**Collected data entries:**
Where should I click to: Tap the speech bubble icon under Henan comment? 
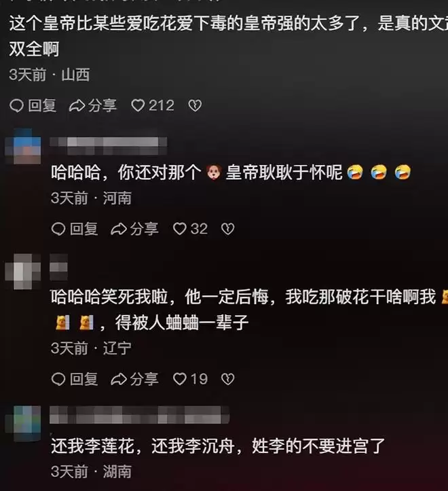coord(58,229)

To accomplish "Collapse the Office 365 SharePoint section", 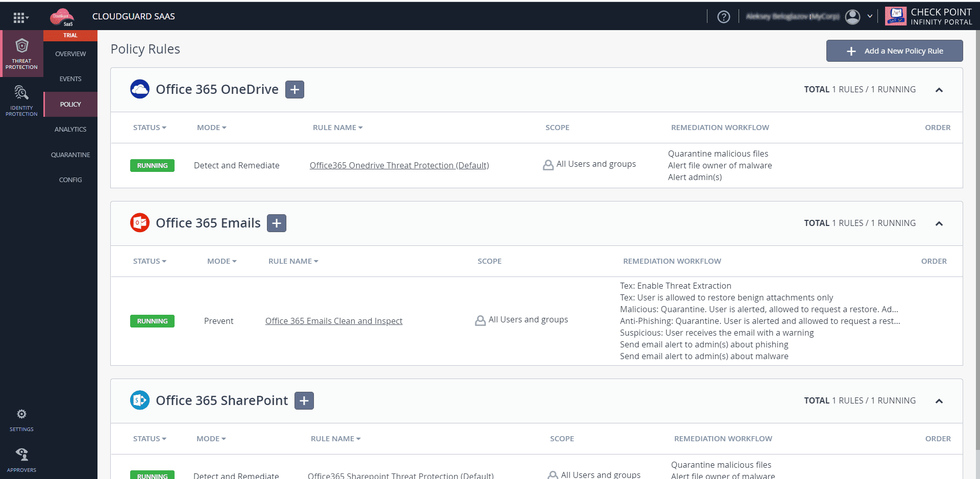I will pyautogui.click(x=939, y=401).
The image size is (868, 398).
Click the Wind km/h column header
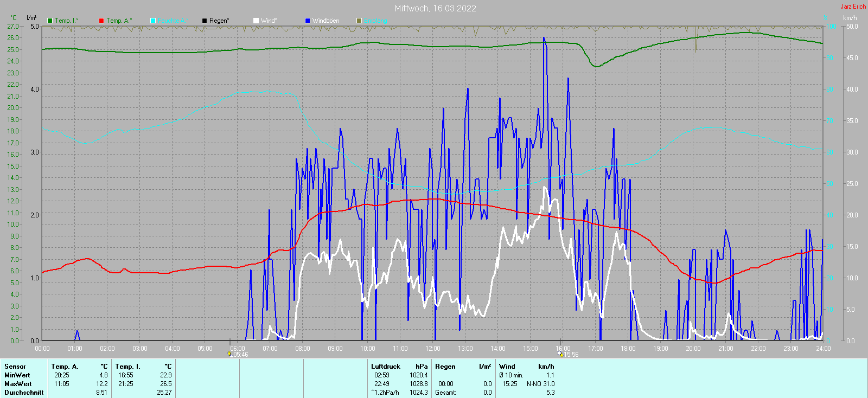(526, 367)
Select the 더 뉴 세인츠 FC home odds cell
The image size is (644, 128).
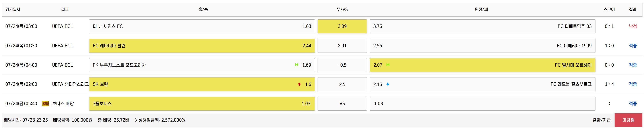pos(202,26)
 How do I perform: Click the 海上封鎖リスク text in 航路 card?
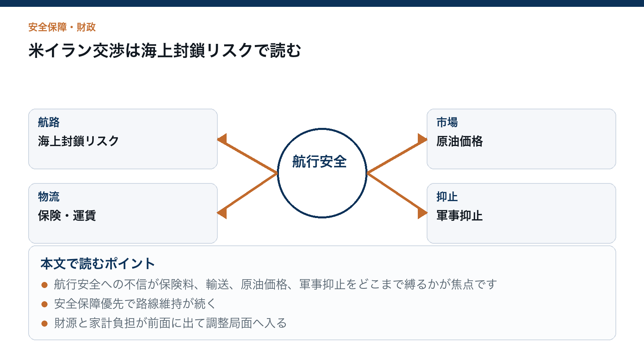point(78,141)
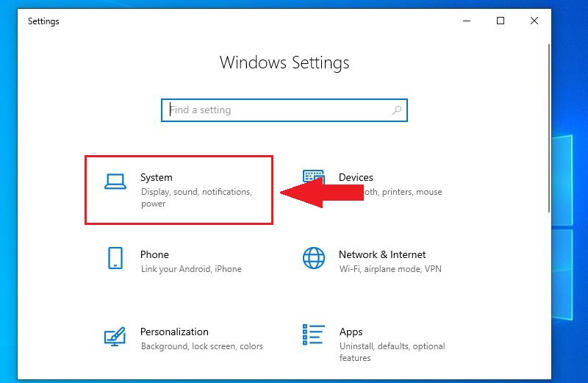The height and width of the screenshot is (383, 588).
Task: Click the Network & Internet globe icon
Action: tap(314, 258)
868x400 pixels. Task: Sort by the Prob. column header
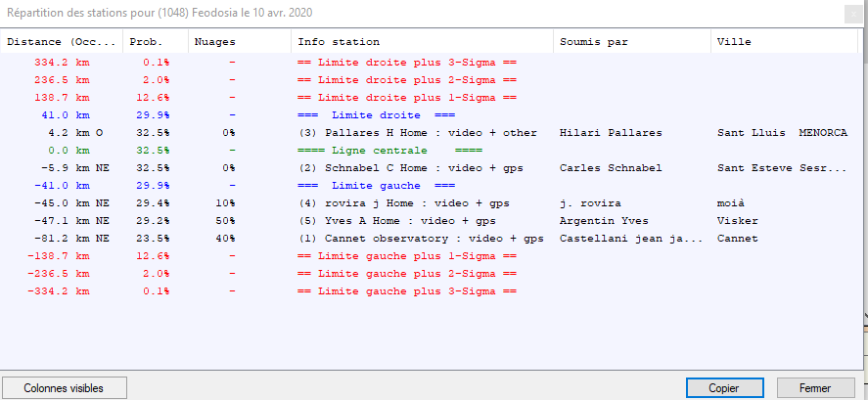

**PROBLEM TO WORK ON:** From the line containing "Select the 더 뉴 세인츠 FC home odds cell" through the final line of the records, write out each line exactly, and include no pictures.

**TASK SOLUTION:**
Select the 더 뉴 세인츠 FC home odds cell
The image size is (644, 128).
pos(202,26)
 How do I perform: Click the 海上封鎖リスク text in 航路 card?
point(78,141)
The height and width of the screenshot is (383, 588).
Task: Click the Network & Internet globe icon
Action: tap(314, 258)
868x400 pixels. Task: Sort by the Prob. column header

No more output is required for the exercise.